◆ TAREFA 1
Reproduza o trecho do texto sobre a origem do SARS-CoV-2 desde "O ponto de partida" até "uma conclusão definitiva.", inclusive.
◆ TAREFA 2
No texto sobre a origem do SARS-CoV-2, qual órgão alemão analisou os relatórios não divulgados publicamente?
◆ TAREFA 3
Por favor, continue o texto sobre a origem do SARS-CoV-2 a partir da última frase apresentada.

◆ TRECHO PARA LEITURA
Cinco anos após o início da pandemia de covid-19, a origem do SARS-CoV-2 continua envolta em incertezas e polêmicas. A recente reativação da teoria de que o vírus teria escapado de um laboratório chinês reacendeu discussões que cruzam fronteiras entre a ciência, a política e a opinião pública global. Embora a maior parte da comunidade científica continue sustentando a hipótese de origem natural, novos episódios têm alimentado as suspeitas de um possível acidente de laboratório, em especial no Instituto de Virologia de Wuhan.
O ponto de partida da nova onda de especulações veio da Alemanha, onde relatórios não divulgados publicamente, analisados pelo Serviço Federal de Inteligência (BND), levantaram suspeitas sobre manipulações genéticas em laboratório. No entanto, até agora, nenhum dado técnico verificável foi apresentado, e os especialistas envolvidos não disponibilizaram evidências brutas para avaliação científica. A imprensa alemã, como o Univadis Germany, aponta que, apesar da repercussão midiática, os indícios não sustentam uma conclusão definitiva.

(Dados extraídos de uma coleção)

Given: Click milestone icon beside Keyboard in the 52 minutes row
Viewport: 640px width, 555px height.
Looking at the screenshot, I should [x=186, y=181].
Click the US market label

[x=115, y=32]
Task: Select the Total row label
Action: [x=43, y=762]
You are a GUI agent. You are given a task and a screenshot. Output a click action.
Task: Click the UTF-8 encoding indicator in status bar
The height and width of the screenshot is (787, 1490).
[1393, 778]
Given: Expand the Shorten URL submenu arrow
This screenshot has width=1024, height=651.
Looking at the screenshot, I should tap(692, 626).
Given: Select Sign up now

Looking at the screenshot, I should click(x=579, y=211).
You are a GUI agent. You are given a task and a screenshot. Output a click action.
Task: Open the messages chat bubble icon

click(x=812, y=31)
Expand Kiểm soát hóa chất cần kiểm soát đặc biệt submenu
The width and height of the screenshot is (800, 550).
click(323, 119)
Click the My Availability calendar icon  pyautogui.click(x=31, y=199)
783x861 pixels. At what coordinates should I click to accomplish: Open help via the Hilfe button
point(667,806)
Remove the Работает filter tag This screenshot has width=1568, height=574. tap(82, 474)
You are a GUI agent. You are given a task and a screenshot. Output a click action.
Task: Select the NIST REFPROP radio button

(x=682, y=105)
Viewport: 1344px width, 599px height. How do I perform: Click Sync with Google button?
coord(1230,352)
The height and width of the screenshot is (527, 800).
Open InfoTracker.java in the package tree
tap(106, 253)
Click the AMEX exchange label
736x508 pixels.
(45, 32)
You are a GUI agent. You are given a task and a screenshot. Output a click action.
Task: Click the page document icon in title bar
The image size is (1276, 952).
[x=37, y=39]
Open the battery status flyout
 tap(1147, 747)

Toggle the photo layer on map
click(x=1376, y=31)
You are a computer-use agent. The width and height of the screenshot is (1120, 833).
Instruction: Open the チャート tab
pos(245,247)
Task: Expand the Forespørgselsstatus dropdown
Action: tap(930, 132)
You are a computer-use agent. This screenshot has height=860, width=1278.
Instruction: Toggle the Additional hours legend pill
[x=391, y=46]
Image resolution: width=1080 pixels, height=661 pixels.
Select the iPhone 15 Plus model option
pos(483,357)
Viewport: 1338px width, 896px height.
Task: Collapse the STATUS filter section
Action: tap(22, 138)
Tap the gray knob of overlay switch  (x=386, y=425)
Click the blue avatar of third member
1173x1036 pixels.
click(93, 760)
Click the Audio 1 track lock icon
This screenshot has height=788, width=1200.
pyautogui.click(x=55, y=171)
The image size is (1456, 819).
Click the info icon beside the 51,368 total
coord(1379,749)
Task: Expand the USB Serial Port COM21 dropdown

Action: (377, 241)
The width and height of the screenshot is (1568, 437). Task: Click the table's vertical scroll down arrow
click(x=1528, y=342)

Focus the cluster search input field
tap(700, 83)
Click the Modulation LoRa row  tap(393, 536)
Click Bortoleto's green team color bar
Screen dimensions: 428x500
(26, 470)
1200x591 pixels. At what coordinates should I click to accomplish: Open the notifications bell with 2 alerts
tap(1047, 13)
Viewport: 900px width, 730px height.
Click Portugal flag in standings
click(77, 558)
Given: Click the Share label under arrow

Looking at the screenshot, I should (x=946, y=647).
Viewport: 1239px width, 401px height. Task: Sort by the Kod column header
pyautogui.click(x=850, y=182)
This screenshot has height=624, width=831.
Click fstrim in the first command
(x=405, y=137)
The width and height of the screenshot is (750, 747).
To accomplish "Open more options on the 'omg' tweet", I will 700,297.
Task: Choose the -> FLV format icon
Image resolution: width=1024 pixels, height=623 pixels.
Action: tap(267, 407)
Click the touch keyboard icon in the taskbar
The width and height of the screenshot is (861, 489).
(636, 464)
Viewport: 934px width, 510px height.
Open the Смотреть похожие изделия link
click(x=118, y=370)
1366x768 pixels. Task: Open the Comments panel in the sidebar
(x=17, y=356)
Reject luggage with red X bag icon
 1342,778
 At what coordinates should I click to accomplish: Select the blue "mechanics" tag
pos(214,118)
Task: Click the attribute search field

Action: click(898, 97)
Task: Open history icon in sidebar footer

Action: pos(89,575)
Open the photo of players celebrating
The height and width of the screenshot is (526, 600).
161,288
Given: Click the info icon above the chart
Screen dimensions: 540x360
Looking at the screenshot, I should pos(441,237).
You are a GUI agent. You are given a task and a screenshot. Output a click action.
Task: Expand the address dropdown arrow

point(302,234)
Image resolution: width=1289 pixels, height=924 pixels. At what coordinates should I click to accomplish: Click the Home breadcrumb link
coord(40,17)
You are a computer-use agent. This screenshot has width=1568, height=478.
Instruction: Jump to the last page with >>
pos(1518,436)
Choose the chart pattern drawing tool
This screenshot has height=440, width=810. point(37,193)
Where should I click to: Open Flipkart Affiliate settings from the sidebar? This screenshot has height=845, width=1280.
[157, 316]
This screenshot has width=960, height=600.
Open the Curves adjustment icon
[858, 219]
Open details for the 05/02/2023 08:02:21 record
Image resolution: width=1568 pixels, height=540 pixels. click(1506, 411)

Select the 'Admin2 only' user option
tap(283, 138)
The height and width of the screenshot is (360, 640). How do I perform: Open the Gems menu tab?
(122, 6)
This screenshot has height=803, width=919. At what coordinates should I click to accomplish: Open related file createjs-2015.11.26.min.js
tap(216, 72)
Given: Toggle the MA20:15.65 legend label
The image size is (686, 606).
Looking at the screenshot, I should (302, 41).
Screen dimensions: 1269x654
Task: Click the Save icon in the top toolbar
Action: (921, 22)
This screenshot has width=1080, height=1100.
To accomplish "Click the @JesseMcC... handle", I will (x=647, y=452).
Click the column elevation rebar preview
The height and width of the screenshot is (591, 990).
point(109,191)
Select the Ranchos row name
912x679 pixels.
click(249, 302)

◆ RESPOSTA ESCRITA 1
O ponto de partida da nova onda de especulações veio da Alemanha, onde relatórios não divulgados publicamente, analisados pelo Serviço Federal de Inteligência (BND), levantaram suspeitas sobre manipulações genéticas em laboratório. No entanto, até agora, nenhum dado técnico verificável foi apresentado, e os especialistas envolvidos não disponibilizaram evidências brutas para avaliação científica. A imprensa alemã, como o Univadis Germany, aponta que, apesar da repercussão midiática, os indícios não sustentam uma conclusão definitiva.

◆ RESPOSTA ESCRITA 2
O Serviço Federal de Inteligência (BND).

◆ RESPOSTA ESCRITA 3
Nos Estados Unidos, a polêmica ganhou novos contornos com a supressão de conteúdos científicos sobre a origem do vírus em portais governamentais que anteriormente reuniam informações sobre testes, vacinas e variantes. Segundo artigo publicado no New York Times pelos virologistas Ian Lipkin e Ralph Baric, a omissão de dados técnicos reforça narrativas políticas em torno da teoria do vazamento, sem avanço científico correspondente.
O debate gira em torno de duas hipóteses principais: a primeira, mais aceita pela comunidade científica, é a de origem zoonótica, segundo a qual o vírus teria sido transmitido de morcegos a humanos, possivelmente por meio de um animal intermediário como o cão-guaxinim. A segunda, mais controversa, é a de um vazamento acidental de laboratório, com ou sem manipulação genética prévia. Ambas carecem de comprovação definitiva, mas a hipótese natural conta com maior respaldo em estudos e publicações revisadas por pares.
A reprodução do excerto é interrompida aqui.